Supplied data
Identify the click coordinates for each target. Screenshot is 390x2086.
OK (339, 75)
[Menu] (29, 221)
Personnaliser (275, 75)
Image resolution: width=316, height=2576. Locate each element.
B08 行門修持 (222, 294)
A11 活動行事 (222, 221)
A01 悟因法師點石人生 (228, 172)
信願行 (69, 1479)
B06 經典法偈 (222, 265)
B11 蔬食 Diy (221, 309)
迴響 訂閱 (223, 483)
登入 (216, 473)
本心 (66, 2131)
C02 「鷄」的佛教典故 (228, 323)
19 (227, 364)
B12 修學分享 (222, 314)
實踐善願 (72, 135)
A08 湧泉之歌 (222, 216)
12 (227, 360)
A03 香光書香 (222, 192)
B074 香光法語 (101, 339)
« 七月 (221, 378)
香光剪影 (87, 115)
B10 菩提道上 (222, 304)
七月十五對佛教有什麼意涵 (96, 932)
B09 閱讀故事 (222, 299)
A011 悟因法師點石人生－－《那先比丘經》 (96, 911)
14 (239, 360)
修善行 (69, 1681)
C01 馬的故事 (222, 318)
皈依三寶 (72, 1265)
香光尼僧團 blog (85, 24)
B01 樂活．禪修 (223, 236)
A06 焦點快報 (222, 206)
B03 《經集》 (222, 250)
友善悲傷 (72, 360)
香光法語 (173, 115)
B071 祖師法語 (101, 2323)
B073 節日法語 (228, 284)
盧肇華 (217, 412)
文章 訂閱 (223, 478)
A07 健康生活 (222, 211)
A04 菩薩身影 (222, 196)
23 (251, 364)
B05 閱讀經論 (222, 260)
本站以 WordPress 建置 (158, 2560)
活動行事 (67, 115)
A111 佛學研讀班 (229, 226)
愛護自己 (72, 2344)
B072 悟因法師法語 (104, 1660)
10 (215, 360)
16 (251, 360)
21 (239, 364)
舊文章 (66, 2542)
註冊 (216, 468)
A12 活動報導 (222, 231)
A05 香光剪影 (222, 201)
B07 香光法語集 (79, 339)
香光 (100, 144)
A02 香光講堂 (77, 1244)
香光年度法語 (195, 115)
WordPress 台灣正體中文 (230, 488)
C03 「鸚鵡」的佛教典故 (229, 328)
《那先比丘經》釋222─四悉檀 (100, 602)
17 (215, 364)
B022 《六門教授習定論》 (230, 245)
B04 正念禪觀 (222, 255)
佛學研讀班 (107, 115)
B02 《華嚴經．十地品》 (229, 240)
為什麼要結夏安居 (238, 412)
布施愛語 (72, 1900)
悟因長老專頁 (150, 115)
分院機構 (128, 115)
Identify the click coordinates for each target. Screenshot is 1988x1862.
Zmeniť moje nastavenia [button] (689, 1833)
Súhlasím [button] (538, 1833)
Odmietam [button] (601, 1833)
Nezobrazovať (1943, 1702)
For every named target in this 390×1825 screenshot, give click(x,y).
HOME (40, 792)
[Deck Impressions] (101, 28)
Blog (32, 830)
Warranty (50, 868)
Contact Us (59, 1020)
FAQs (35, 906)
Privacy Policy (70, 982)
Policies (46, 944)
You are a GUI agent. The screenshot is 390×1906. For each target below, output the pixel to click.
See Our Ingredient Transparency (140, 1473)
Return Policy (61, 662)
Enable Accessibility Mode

What needs to be done
Working from the records above, write out verbatim only the lines from the line containing "友善悲傷 (72, 360)" through the line containing "16 (251, 360)".

Solution to this task
友善悲傷 (72, 360)
香光法語 (173, 115)
B071 祖師法語 (101, 2323)
B073 節日法語 (228, 284)
盧肇華 (217, 412)
文章 訂閱 (223, 478)
A07 健康生活 (222, 211)
A04 菩薩身影 (222, 196)
23 (251, 364)
B05 閱讀經論 (222, 260)
本站以 WordPress 建置 (158, 2560)
活動行事 (67, 115)
A111 佛學研讀班 (229, 226)
愛護自己 (72, 2344)
B072 悟因法師法語 (104, 1660)
10 (215, 360)
16 (251, 360)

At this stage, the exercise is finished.